• What the task requires:
Render every line of the material as a JSON list of strings, one string per line, leaving out blank lines.

(Source data)
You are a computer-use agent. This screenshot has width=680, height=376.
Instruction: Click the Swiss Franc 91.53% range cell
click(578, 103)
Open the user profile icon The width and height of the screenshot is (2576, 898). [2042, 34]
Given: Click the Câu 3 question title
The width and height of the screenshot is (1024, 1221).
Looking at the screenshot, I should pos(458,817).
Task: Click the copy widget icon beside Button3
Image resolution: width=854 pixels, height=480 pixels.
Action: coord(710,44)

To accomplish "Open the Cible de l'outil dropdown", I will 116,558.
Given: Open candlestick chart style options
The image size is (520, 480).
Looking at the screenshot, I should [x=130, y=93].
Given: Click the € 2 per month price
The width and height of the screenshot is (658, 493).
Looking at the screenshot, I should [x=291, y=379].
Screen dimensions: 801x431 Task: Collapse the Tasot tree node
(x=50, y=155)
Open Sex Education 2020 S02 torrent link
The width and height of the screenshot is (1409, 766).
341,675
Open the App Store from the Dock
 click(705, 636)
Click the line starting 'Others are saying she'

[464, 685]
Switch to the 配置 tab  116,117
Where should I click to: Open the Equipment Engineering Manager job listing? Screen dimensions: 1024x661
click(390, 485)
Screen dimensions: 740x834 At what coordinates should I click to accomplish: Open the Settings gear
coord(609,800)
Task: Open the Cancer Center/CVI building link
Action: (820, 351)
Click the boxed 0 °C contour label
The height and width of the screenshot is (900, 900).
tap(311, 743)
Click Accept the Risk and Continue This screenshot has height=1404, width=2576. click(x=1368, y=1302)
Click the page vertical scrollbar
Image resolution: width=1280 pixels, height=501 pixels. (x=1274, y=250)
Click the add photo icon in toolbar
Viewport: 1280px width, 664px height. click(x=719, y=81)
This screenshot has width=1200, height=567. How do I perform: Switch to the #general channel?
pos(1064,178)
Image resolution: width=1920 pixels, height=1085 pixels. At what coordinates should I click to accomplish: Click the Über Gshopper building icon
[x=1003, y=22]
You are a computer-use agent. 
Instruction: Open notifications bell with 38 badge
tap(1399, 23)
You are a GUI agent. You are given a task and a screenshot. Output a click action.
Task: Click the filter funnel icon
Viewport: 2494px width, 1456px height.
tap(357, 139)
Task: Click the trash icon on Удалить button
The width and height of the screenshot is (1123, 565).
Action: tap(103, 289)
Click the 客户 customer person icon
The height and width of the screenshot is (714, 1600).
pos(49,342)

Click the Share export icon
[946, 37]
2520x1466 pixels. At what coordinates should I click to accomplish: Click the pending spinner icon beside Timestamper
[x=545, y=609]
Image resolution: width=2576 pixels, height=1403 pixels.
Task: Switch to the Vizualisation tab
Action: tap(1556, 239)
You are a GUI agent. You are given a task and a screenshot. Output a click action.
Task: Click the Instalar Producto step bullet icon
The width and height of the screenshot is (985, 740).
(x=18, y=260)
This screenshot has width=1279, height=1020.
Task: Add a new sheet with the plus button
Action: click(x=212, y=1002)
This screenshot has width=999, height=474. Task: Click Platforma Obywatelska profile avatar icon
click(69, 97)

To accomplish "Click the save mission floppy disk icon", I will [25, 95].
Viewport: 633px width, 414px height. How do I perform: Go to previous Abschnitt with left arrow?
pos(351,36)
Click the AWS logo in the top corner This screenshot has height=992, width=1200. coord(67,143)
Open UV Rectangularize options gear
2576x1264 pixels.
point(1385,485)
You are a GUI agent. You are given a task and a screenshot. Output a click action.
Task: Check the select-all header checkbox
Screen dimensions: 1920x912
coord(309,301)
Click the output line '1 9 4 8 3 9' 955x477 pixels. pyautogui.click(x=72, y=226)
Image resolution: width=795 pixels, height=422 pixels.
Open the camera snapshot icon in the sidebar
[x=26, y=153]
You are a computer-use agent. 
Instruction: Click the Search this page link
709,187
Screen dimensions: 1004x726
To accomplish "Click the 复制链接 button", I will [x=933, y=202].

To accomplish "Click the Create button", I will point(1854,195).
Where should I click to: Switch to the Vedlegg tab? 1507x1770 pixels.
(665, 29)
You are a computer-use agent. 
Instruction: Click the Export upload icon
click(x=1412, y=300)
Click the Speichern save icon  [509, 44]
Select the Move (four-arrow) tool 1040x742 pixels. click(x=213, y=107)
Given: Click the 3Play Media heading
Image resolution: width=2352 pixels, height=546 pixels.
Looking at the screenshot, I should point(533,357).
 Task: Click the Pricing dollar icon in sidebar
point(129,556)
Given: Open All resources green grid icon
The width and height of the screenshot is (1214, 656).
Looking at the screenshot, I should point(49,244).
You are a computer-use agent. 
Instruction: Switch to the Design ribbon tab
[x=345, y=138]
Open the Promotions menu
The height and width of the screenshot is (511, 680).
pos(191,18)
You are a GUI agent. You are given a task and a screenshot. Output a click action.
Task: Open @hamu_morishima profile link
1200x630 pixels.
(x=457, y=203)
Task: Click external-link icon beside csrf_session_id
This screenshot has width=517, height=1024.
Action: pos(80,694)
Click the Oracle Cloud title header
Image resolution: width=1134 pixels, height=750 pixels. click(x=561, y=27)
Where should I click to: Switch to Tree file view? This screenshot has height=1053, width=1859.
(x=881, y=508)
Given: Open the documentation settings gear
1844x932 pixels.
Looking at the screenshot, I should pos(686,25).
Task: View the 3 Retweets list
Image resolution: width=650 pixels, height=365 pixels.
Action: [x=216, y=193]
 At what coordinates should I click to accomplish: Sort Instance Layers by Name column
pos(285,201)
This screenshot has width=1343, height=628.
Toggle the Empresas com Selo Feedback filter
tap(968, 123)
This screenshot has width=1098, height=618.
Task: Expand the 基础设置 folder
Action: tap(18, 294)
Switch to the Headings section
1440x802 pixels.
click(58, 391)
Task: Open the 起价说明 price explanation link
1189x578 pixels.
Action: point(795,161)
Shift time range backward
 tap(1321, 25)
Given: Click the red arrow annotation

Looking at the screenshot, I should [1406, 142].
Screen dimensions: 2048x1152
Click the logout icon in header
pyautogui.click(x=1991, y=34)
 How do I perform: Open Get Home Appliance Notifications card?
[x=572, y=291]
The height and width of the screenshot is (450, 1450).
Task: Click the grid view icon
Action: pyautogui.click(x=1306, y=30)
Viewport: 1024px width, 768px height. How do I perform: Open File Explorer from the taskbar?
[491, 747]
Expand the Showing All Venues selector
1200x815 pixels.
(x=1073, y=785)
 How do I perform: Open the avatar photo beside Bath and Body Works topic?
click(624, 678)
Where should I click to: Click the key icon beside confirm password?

• Exercise response:
[
  "You are a computer-use agent. This screenshot has width=680, height=376.",
  "Instruction: Click the Swiss Franc 91.53% range cell",
  "click(578, 103)",
  "Open the user profile icon The width and height of the screenshot is (2576, 898). [2042, 34]",
  "Given: Click the Câu 3 question title",
  "The width and height of the screenshot is (1024, 1221).",
  "Looking at the screenshot, I should pos(458,817).",
  "Task: Click the copy widget icon beside Button3",
  "Image resolution: width=854 pixels, height=480 pixels.",
  "Action: coord(710,44)",
  "To accomplish \"Open the Cible de l'outil dropdown\", I will 116,558.",
  "Given: Open candlestick chart style options",
  "The image size is (520, 480).",
  "Looking at the screenshot, I should [x=130, y=93].",
  "Given: Click the € 2 per month price",
  "The width and height of the screenshot is (658, 493).",
  "Looking at the screenshot, I should [x=291, y=379].",
  "Screen dimensions: 801x431 Task: Collapse the Tasot tree node",
  "(x=50, y=155)",
  "Open Sex Education 2020 S02 torrent link",
  "The width and height of the screenshot is (1409, 766).",
  "341,675",
  "Open the App Store from the Dock",
  " click(705, 636)",
  "Click the line starting 'Others are saying she'",
  "[464, 685]",
  "Switch to the 配置 tab  116,117",
  "Where should I click to: Open the Equipment Engineering Manager job listing? Screen dimensions: 1024x661",
  "click(390, 485)",
  "Screen dimensions: 740x834 At what coordinates should I click to accomplish: Open the Settings gear",
  "coord(609,800)",
  "Task: Open the Cancer Center/CVI building link",
  "Action: (820, 351)",
  "Click the boxed 0 °C contour label",
  "The height and width of the screenshot is (900, 900).",
  "tap(311, 743)",
  "Click Accept the Risk and Continue This screenshot has height=1404, width=2576. click(x=1368, y=1302)",
  "Click the page vertical scrollbar",
  "Image resolution: width=1280 pixels, height=501 pixels. (x=1274, y=250)",
  "Click the add photo icon in toolbar",
  "Viewport: 1280px width, 664px height. click(x=719, y=81)",
  "This screenshot has width=1200, height=567. How do I perform: Switch to the #general channel?",
  "pos(1064,178)",
  "Image resolution: width=1920 pixels, height=1085 pixels. At what coordinates should I click to accomplish: Click the Über Gshopper building icon",
  "[x=1003, y=22]",
  "You are a computer-use agent. ",
  "Instruction: Open notifications bell with 38 badge",
  "tap(1399, 23)",
  "You are a GUI agent. You are given a task and a screenshot. Output a click action.",
  "Task: Click the filter funnel icon",
  "Viewport: 2494px width, 1456px height.",
  "tap(357, 139)",
  "Task: Click the trash icon on Удалить button",
  "The width and height of the screenshot is (1123, 565).",
  "Action: tap(103, 289)",
  "Click the 客户 customer person icon",
  "The height and width of the screenshot is (714, 1600).",
  "pos(49,342)",
  "Click the Share export icon",
  "[946, 37]",
  "2520x1466 pixels. At what coordinates should I click to accomplish: Click the pending spinner icon beside Timestamper",
  "[x=545, y=609]",
  "Image resolution: width=2576 pixels, height=1403 pixels.",
  "Task: Switch to the Vizualisation tab",
  "Action: tap(1556, 239)",
  "You are a GUI agent. You are given a task and a screenshot. Output a click action.",
  "Task: Click the Instalar Producto step bullet icon",
  "The width and height of the screenshot is (985, 740).",
  "(x=18, y=260)",
  "This screenshot has width=1279, height=1020.",
  "Task: Add a new sheet with the plus button",
  "Action: click(x=212, y=1002)",
  "This screenshot has width=999, height=474. Task: Click Platforma Obywatelska profile avatar icon",
  "click(69, 97)",
  "To accomplish \"Click the save mission floppy disk icon\", I will [25, 95].",
  "Viewport: 633px width, 414px height. How do I perform: Go to previous Abschnitt with left arrow?",
  "pos(351,36)",
  "Click the AWS logo in the top corner This screenshot has height=992, width=1200. coord(67,143)",
  "Open UV Rectangularize options gear",
  "2576x1264 pixels.",
  "point(1385,485)",
  "You are a GUI agent. You are given a task and a screenshot. Output a click action.",
  "Task: Check the select-all header checkbox",
  "Screen dimensions: 1920x912",
  "coord(309,301)",
  "Click the output line '1 9 4 8 3 9' 955x477 pixels. pyautogui.click(x=72, y=226)",
  "Image resolution: width=795 pixels, height=422 pixels.",
  "Open the camera snapshot icon in the sidebar",
  "[x=26, y=153]",
  "You are a computer-use agent. ",
  "Instruction: Click the Search this page link",
  "709,187",
  "Screen dimensions: 1004x726",
  "To accomplish \"Click the 复制链接 button\", I will [x=933, y=202].",
  "To accomplish \"Click the Create button\", I will point(1854,195).",
  "Where should I click to: Switch to the Vedlegg tab? 1507x1770 pixels.",
  "(665, 29)",
  "You are a computer-use agent. ",
  "Instruction: Click the Export upload icon",
  "click(x=1412, y=300)",
  "Click the Speichern save icon  [509, 44]",
  "Select the Move (four-arrow) tool 1040x742 pixels. click(x=213, y=107)",
  "Given: Click the 3Play Media heading",
  "Image resolution: width=2352 pixels, height=546 pixels.",
  "Looking at the screenshot, I should point(533,357).",
  " Task: Click the Pricing dollar icon in sidebar",
  "point(129,556)",
  "Given: Open All resources green grid icon",
  "The width and height of the screenshot is (1214, 656).",
  "Looking at the screenshot, I should point(49,244).",
  "You are a computer-use agent. ",
  "Instruction: Switch to the Design ribbon tab",
  "[x=345, y=138]",
  "Open the Promotions menu",
  "The height and width of the screenshot is (511, 680).",
  "pos(191,18)",
  "You are a GUI agent. You are given a task and a screenshot. Output a click action.",
  "Task: Open @hamu_morishima profile link",
  "1200x630 pixels.",
  "(x=457, y=203)",
  "Task: Click external-link icon beside csrf_session_id",
  "This screenshot has width=517, height=1024.",
  "Action: pos(80,694)",
  "Click the Oracle Cloud title header",
  "Image resolution: width=1134 pixels, height=750 pixels. click(x=561, y=27)",
  "Where should I click to: Switch to Tree file view? This screenshot has height=1053, width=1859.",
  "(x=881, y=508)",
  "Given: Open the documentation settings gear",
  "1844x932 pixels.",
  "Looking at the screenshot, I should pos(686,25).",
  "Task: View the 3 Retweets list",
  "Image resolution: width=650 pixels, height=365 pixels.",
  "Action: [x=216, y=193]",
  " At what coordinates should I click to accomplish: Sort Instance Layers by Name column",
  "pos(285,201)",
  "This screenshot has width=1343, height=628.",
  "Toggle the Empresas com Selo Feedback filter",
  "tap(968, 123)",
  "This screenshot has width=1098, height=618.",
  "Task: Expand the 基础设置 folder",
  "Action: tap(18, 294)",
  "Switch to the Headings section",
  "1440x802 pixels.",
  "click(58, 391)",
  "Task: Open the 起价说明 price explanation link",
  "1189x578 pixels.",
  "Action: point(795,161)",
  "Shift time range backward",
  " tap(1321, 25)",
  "Given: Click the red arrow annotation",
  "Looking at the screenshot, I should [1406, 142].",
  "Screen dimensions: 2048x1152",
  "Click the logout icon in header",
  "pyautogui.click(x=1991, y=34)",
  " How do I perform: Open Get Home Appliance Notifications card?",
  "[x=572, y=291]",
  "The height and width of the screenshot is (450, 1450).",
  "Task: Click the grid view icon",
  "Action: pyautogui.click(x=1306, y=30)",
  "Viewport: 1024px width, 768px height. How do I perform: Open File Explorer from the taskbar?",
  "[491, 747]",
  "Expand the Showing All Venues selector",
  "1200x815 pixels.",
  "(x=1073, y=785)",
  " How do I perform: Open the avatar photo beside Bath and Body Works topic?",
  "click(624, 678)",
  "Where should I click to: Click the key icon beside confirm password?"
]